Chapter 3 Data transformation

3.1 Understanding the Raw Data

The raw data was in a zipped format of .pgn.bz2. The unzipped .pgn file was then converted through read.py.

The result of this transformation was named “data_index.csv” each constituting 10,000,000 lines. Naturally, there were 9 files since the total count of games in the original data was 88,092,721.

Each row represented a game with columns.

This “data_index.csv” was only generated to answer the following questions.

  • What items are missing in the original data?
  • How many games were annotated?

The answer to the first question will be answered in the next chapter. From the data, we deduced that 7,142,630 / 88,092,721 = 8.1 % of the games were annotated compared to the 6 % claimed on the website.

3.2 Formatting the Raw Data

We decided to focus on the 7,142,630 games that were annotated.

The formatting process was done using eval.py.

This process was different from the read.py that the resulting csv(pgn_index.csv) from eval.py contained the PGN descriptions of every game played.

This process was conducted to generate a working csv dataset independent from the original data set.

The second formatting process used edit.py.

The formatting process intended to change each row to moves instead of games.

The missing data of this csv data set will be examined in the next chapter.

464,436,334 annotated moves have been played but this data set was impossible to work with due to its size. (The resulting size was 32.9 GB)

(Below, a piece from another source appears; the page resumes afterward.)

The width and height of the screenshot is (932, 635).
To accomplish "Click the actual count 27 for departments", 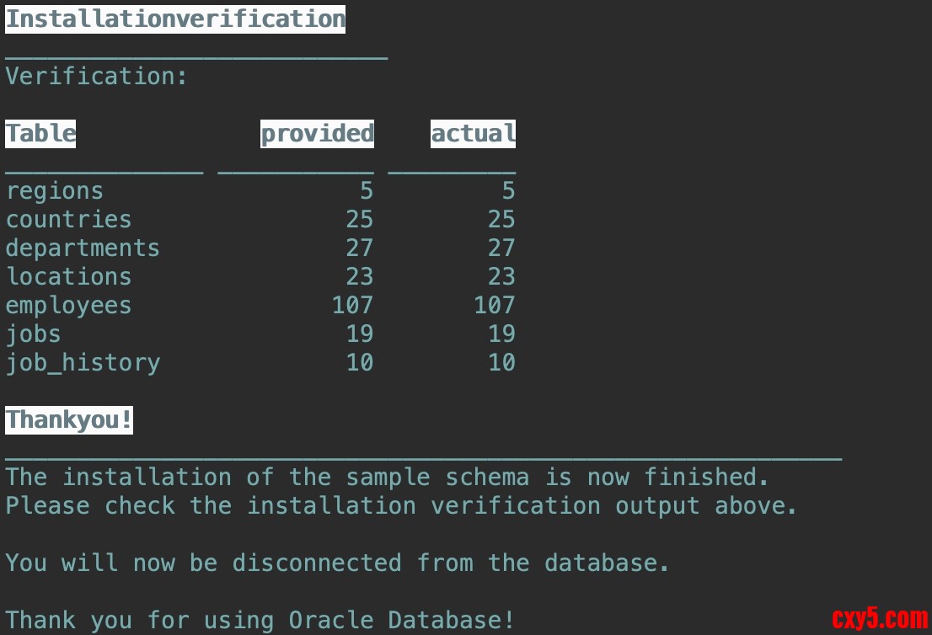I will tap(501, 248).
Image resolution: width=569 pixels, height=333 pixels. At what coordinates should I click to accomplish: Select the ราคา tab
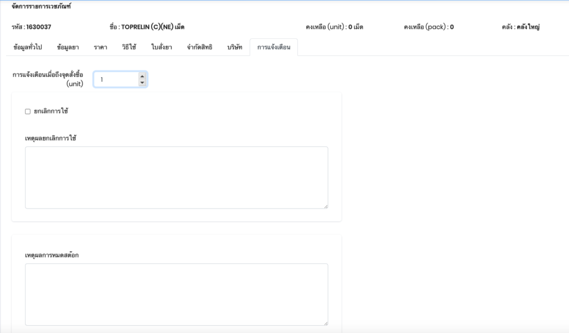coord(101,47)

We decided to focus on the most popular time control format 600 + 0 or 10 minutes with no increment.

This time format is 16.91 % of all games.

The timecount.csv was generated through count.py.

By choosing this time format, we were able to conduct a deeper analysis of the relationship between time and bad moves.

3.3 Crafting the Columns

When transforming the data to moves_index.csv, we selected and crafted columns to fit our analyses. Since the quality of moves and time was the focus of our analysis, columns such as UTCDate, UTCTime, White, and BlackRatingDiff were removed.

Example Transformation) 1… c5 { [%clk 0:01:00] [%eval 0.00]} 2. Nf3 { [%clk 0:01:00] [%eval 0.00]} 2… d6? { [%clk 0:00:59] [%eval -1.00]}

Let’s focus on 2…d6?

  • MoveNum, Color, and Move was crafted by separating the strings 2... d6 to 2 ... = band d6?.
  • Type was crafted by checking whether the move included ?, ?!, ??, !, !?, and !!.
    • The purpose of creating Type was to filter the variable to understand blunders.
  • Time and Eval was the %clk and %eval on the move.
  • TimeSpent and EvalDiff was generated by subtracting the values.
    • TimeSpent was the difference of time between moves(same color). ex) 0:00:01 between 1…c5 and 2…d6?
    • EvalDiff was the difference of evaluation between turns(opposite color). ex) -1.00 between 2. Nf3 and 2…d6?

These columns were also used in 600+0.csv.

The transformation was processed using edit.py.

3.4 Focusing on 600+0 data

We can run a weighted t-test and chi-squared test on the Elo of players

Both results show that the mean of both data is the same and the data are dependent

The elocount.csv and elo600count.csv was generated through count.py.

## $test
## [1] "Two Sample Weighted T-Test (Welch)"
## 
## $coefficients
##    t.value         df    p.value 
## -0.0866588 55.2709206  0.9312559 
## 
## $additional
##  Difference      Mean.x      Mean.y    Std. Err 
##   -8.984344 1647.843875 1656.828220  103.674924
## 
##  Pearson's Chi-squared test
## 
## data:  df0$count and df1$count
## X-squared = 667, df = 598, p-value =
## 0.02605

The following are the histogram and boxplots of the Elo distribution of all annotated games compared to 600+0 annotated games.

It is clear that 600+0 is a good representation of the players playing in lichess.org. The analysis will be based on the more manageable 600+0 dataset.